• DIRECTIONS:
(A) Retype the passage on root canal therapy word for word, from "Most of the" to "swallowing and/or breathing.".
(B) According to the passage on root canal therapy, what success rate does routine root canal treatment have?
(C) Continue the passage on root canal therapy, starting after its final sentence.

Root Canal Therapy

Inside teeth there are a collection of living blood vessels, nerves, lymph, and connective tissue known as the dental pulp. The pulp resides in a chamber near the chewing surfaces of the teeth and extends to the root end of the tooth via a root canal, eventually exiting into the jawbone. A ligament surrounds each tooth root in the jawbone that helps anchor the tooth while you chew food; many different nerves are located in this ligament.

Most of the time, the dental pulp is healthy. However, at times deep dental decay (a cavity), cracks from past dental trauma, or injury from dental work can irritate the pulp, producing inflammation inside the tooth and in the ligament around the root ends. At this stage patients usually suffer from significant pain spontaneously, when they chew on their tooth, or when they try to enjoy cold or hot food/drink. This inflammation can cause an infection around the tooth roots in the jawbone called a dental abscess. If this dental abscess matures and the infection gets worse, sometimes a cellulitis (or a facial swelling) can form. This may cause fever and rarely may cause difficulty swallowing and/or breathing.

 

 

When significant inflammation and infection of the dental pulp exists (usually with patient experiencing painful symptoms), root canal therapy is necessary. Routine treatment has a very high success rate of ~90-95%.

Unlike other areas of the body, once the dental pulp becomes injured with inflammation or infection it is not able to naturally heal itself properly. Sometimes the body may “strike a balance” between the infection inside the tooth and the outside area of bone and ligament; although the dental abscess is still present, the usual pain and symptoms may go away for a period of time. This does NOT mean that the tooth no longer needs root canal therapy. Just because the tooth doesn’t hurt does not mean that the abscess in the jawbone will go away or isn’t a problem anymore. In fact, this abscess usually gets larger and matures into a more robust infection with time, potentially decreasing the success rate of root canal therapy by up to 20%.

• DATASET:
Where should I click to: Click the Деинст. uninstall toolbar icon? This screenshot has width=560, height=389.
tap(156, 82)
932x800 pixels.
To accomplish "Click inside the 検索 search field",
---
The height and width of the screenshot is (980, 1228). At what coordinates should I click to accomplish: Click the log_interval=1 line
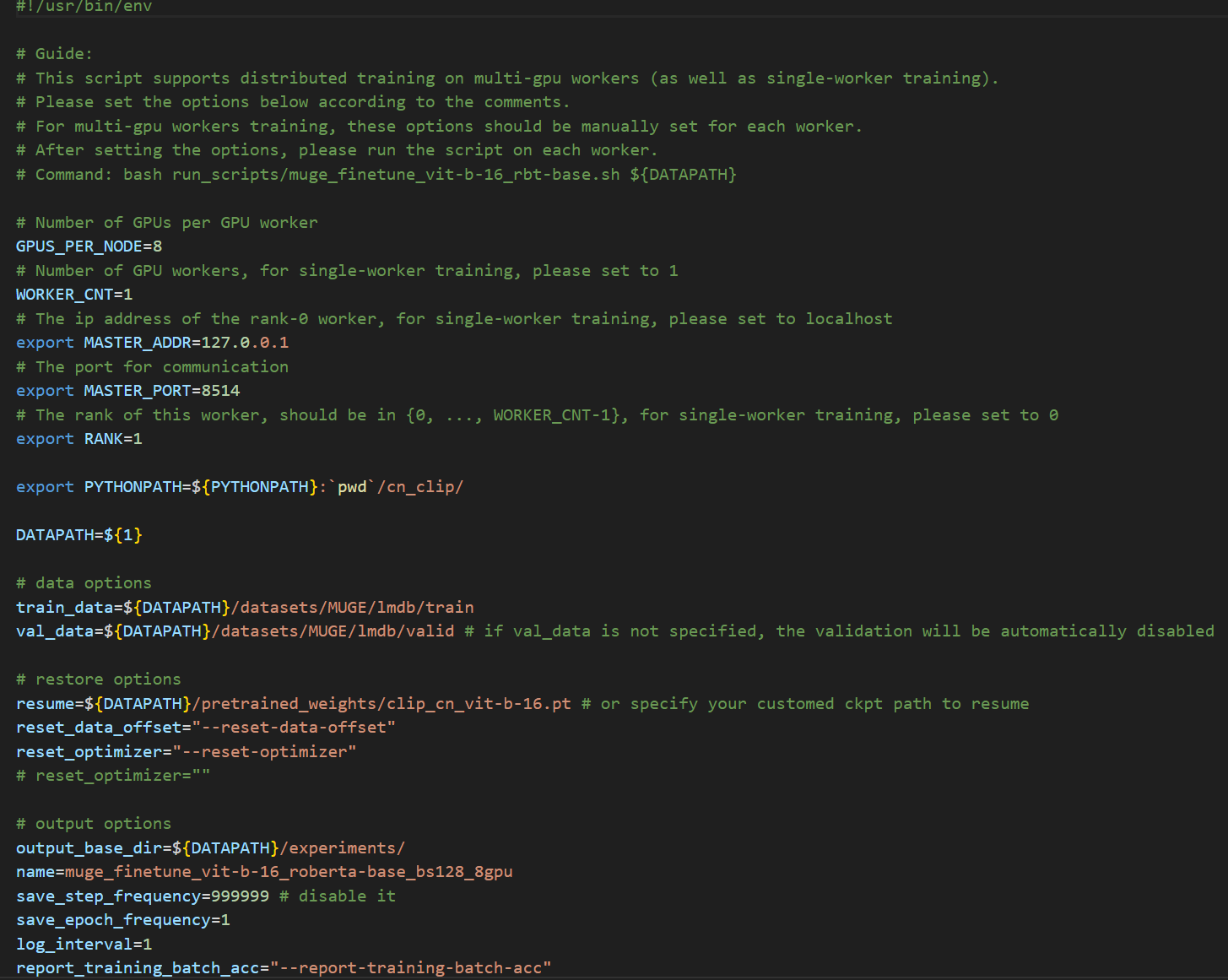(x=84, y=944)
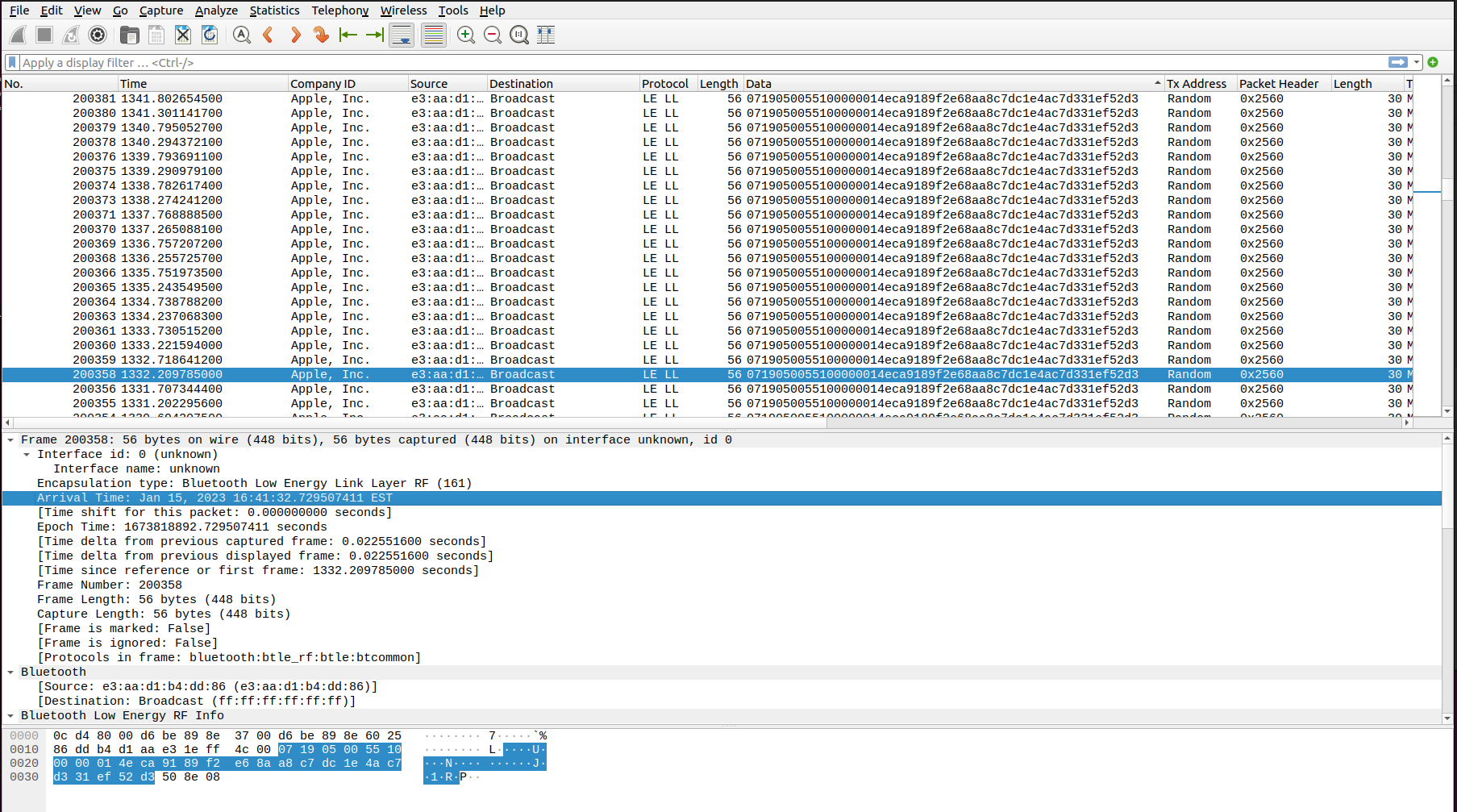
--
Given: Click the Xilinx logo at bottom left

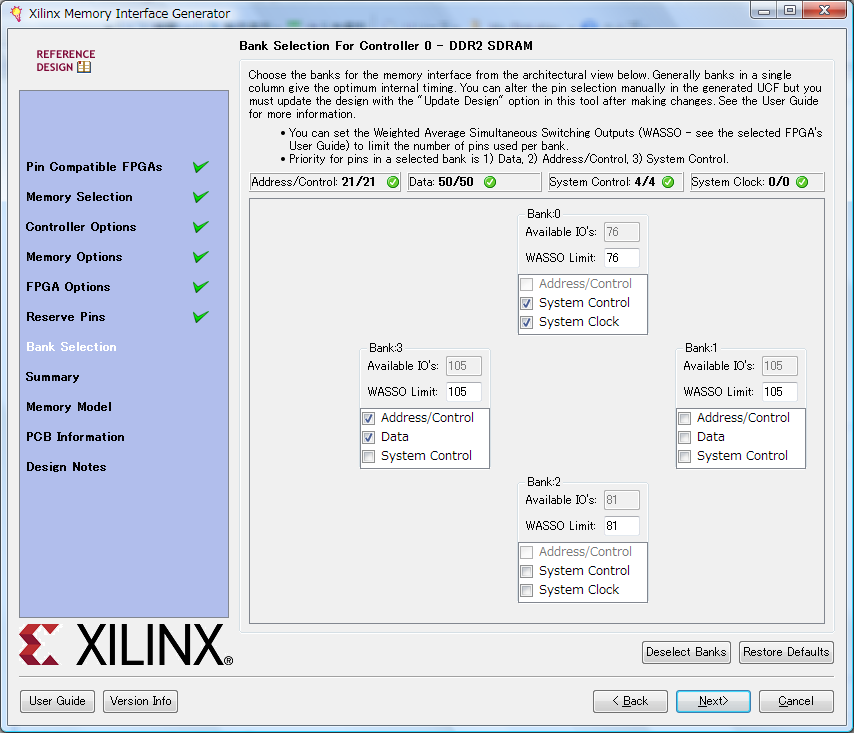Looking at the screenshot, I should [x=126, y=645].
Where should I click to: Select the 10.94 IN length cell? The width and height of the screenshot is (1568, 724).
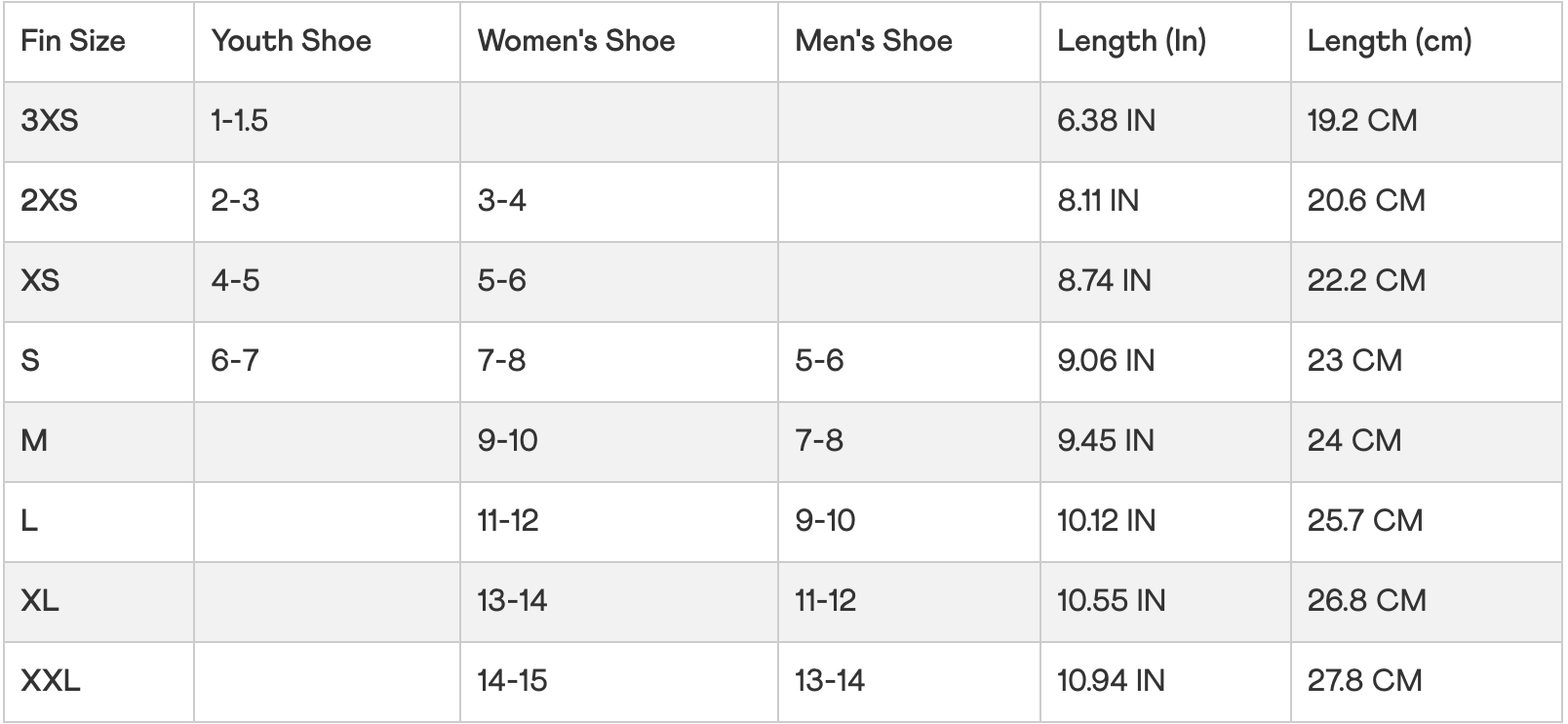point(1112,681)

• WRITTEN ANSWERS:
(A)
Most of the time, the dental pulp is healthy. However, at times deep dental decay (a cavity), cracks from past dental trauma, or injury from dental work can irritate the pulp, producing inflammation inside the tooth and in the ligament around the root ends. At this stage patients usually suffer from significant pain spontaneously, when they chew on their tooth, or when they try to enjoy cold or hot food/drink. This inflammation can cause an infection around the tooth roots in the jawbone called a dental abscess. If this dental abscess matures and the infection gets worse, sometimes a cellulitis (or a facial swelling) can form. This may cause fever and rarely may cause difficulty swallowing and/or breathing.

(B) Approximately 90–95%.

(C)
After gently numbing your tooth with special topical jelly and anesthetics, Dr. Kruszewski will isolate your tooth with a small rubber sheet (think of it as a “tooth poncho”). This ensures that there will be no contamination of the inside of the tooth from saliva (which naturally has much bacteria), and will protect you from the strong disinfectants and materials used during treatment. A small hole will be made, or access opening, on the chewing surface of the tooth. This enables Dr. Kruszewski to reach the infected pulp space of your tooth. The inside of your pulp chamber and root canal areas will be cleaned and disinfected, removing the infection with special tiny instruments and disinfectant solutions.

 

 

An xray will be taken to verify the fit of the root canal fillings in your tooth and the inside of the root canals will then be dried. Dr. Kruszewski will then seal the inside of the root with a permanent gutta percha filling, a special rubber-like material with cement. A temporary filling will then be placed in the access opening and final xray will be taken.

Once root canal treatment is complete, it is recommended you return to your general dentist within ~2 weeks. Then, your general dentist will replace Dr. Kruszewski’s temporary filling with a permanent filling of their choice, called a core buildup. A crown is usually completed after the core buildup, but your general dentist will explain what is best for your tooth.

 

After treatment, you may have some mild discomfort when you chew on your tooth for a few days to 1 week while the area is healing. Dr. Kruszewski will explain which medications are appropriate to use during healing.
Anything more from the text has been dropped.